Powerbanks können gefährlich sein - was wichtig ist im Umgang mit den transportablen Akkus
Billige No-Name Produkte haben meistens keine Schutzmechanismen. Sie können überhitzen und große Schäden anrichten. Wähle lieber eine Powerbank von bekannten Herstellern, die investieren mehr in Qualität und Sicherheit. Wichtige Sicherheitsfeatures, die deine Powerbank haben sollte:
• Überladungs- und Tiefentladungsschutz
• Kurzschlussschutz
• Temperaturkontrolle
Die Zertifikate CE, RoHS oder TÜV bestätigen, dass die Powerbank bestimmte Standards erfüllt. Das GS-Zeichen zeigt, dass es eine unabhängige technische Prüfung gab.
Achte darauf, dass deine Powerbank und dein Smartphone (oder ein anderes Gerät, das du aufladen willst) zusammenpassen. Dafür vergleichst du die Werte mAh und A – Milliampere-Stunden und Ampere. Je höher die Ampere-Angabe, desto schneller ist dein Handy geladen. Die Milliampere-Angaben zeigen, wie oft die Powerbank dein Gerät laden kann. Wenn z.B. auf der Powerbank 6500 mAh und auf dem Smartphone 2000 mAh steht, kann dein Handy dreimal von der vollen Powerbank aufgeladen werden.
Eine Powerbank birgt Feuergefahr. Pro Person sind deswegen nur noch maximal zwei Powerbanks erlaubt und die darfst du ausschließlich im Handgepäck transportieren. Diese neue Regelung der Internationalen Zivilluftfahrtorganisation (ICAO) ist seit dem 26. März 2026 in Kraft. Powerbanks mit einer Kapazität von 100 Wattstunden dürfen bei den meisten Airlines mit an Bord, von 100 bis 160 Wh geht es oft mit Erlaubnis, über 160 Wh sind sie verboten.
Am besten fragst du vorher bei der Fluggesellschaft nach, wie die jeweilige Regelung ist.
Manche Airlines erlauben zum Beispiel nur den Transport und nicht die Nutzung deiner Powerbank.
Untersuche vor Abflug deine Powerbank auf Beschädigungen. Eine aufgeblähte Powerbank gehört nicht mit an Bord. Auch wenn deine Powerbank mal heruntergefallen ist, kann das im Inneren für Schäden gesorgt haben. Lass sie lieber zu Hause. Du solltest deine Powerbank so verstauen, dass sie keine Metallgegenstände berührt, damit es nicht plötzlich zu Hitzeentwicklung kommt.
Batterien, zum Beispiel in einer Powerbank, mögen drei Dinge nicht:
• Das Über- oder Unterladen
• Mechanische Schäden (zum Beispiel nach einem Sturz)

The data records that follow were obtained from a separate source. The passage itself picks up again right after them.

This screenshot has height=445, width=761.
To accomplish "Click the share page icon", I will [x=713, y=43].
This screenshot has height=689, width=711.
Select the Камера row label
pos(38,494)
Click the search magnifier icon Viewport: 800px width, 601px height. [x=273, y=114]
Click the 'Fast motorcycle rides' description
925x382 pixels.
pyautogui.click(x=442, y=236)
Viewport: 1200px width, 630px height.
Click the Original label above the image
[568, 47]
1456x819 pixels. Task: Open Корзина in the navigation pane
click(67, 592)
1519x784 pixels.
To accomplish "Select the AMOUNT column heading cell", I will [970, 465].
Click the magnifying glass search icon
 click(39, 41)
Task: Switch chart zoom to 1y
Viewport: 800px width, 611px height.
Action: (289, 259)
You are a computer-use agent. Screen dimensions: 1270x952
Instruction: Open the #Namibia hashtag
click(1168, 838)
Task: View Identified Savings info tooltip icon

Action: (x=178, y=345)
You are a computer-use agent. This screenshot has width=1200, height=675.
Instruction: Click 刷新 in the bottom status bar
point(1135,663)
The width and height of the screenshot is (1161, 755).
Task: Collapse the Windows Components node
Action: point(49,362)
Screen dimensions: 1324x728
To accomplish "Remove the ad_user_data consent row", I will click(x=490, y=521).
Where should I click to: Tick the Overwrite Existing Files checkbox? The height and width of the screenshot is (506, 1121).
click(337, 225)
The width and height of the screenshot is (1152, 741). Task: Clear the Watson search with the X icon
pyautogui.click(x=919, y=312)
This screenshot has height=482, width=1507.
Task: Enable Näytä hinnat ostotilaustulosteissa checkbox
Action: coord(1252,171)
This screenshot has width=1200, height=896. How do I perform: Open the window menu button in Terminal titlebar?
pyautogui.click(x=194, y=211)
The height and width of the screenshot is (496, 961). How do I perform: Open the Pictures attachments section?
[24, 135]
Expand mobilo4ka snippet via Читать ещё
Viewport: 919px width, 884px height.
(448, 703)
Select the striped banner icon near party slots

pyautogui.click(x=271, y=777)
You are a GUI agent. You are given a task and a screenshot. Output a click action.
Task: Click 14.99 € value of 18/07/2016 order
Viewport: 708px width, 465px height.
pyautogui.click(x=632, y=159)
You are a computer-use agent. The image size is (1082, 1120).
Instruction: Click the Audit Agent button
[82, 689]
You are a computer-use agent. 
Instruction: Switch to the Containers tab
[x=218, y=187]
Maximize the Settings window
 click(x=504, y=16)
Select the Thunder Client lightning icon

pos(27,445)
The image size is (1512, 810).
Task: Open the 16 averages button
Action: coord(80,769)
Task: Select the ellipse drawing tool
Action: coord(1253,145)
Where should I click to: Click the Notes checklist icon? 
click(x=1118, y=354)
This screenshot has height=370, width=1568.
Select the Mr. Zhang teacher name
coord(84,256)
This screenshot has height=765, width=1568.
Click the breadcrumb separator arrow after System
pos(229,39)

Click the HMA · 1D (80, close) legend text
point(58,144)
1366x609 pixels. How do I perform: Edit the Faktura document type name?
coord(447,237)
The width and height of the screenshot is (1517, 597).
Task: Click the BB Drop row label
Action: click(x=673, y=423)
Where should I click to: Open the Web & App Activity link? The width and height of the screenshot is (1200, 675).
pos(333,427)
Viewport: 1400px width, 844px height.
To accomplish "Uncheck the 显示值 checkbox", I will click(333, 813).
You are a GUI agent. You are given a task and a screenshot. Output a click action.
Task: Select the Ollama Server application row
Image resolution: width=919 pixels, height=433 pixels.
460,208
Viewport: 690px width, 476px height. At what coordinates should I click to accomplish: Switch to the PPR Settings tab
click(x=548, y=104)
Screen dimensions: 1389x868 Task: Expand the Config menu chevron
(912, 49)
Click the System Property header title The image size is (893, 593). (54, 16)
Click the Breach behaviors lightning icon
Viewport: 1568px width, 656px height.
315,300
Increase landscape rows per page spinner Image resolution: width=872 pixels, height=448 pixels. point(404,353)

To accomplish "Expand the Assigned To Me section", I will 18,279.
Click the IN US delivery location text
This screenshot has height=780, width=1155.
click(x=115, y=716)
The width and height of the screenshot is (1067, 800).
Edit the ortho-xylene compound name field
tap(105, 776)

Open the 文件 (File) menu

• Zu niedrige oder zu hohe Temperaturen
Du solltest deine Powerbank austauschen, wenn sie beim Laden oder im Gebrauch so heiß wird, dass du deine Hand nicht darauflegen kannst. Auch wenn du kleinste optische Veränderungen wahrnimmst, solltest du dir ein neues Gerät zulegen: zum Beispiel, wenn sich das Gehäuse an der Stelle, wo der Akku verbaut ist, wölbt. Grundsätzlich lässt sich sagen, dass nach etwa fünf Jahren eine Neuanschaffung angebracht ist.
Eine Powerbank gehört definitiv nicht in den Hausmüll. Wenn deine Powerbank nur eine Ladefunktion hat, darf sie grundsätzlich auch in Sammelboxen für Altbatterien in Supermärkten, Baumärkten und Drogerien entsorgt werden. Hier solltest du aber beachten, dass deine Powerbank unter keinen Umständen beschädigt ist, denn sonst birgt sie eine große Gefahr im Sammelbehälter.
Die sicheren Varianten:
Der Elektrofachhandel ist ab einer bestimmten Verkaufsfläche dazu verpflichtet, Powerbanks zurückzunehmen. Du könntest also Entsorgung und Neukauf verbinden.
Auch Wertstoffhöfe nehmen alte Akkus zur Entsorgung an. Wenn du eine aufgeblähte Powerbank entsorgen willst, packe sie in einen eigenen Plastikbeutel und achte darauf, dass sie keine anderen Batterien berührt.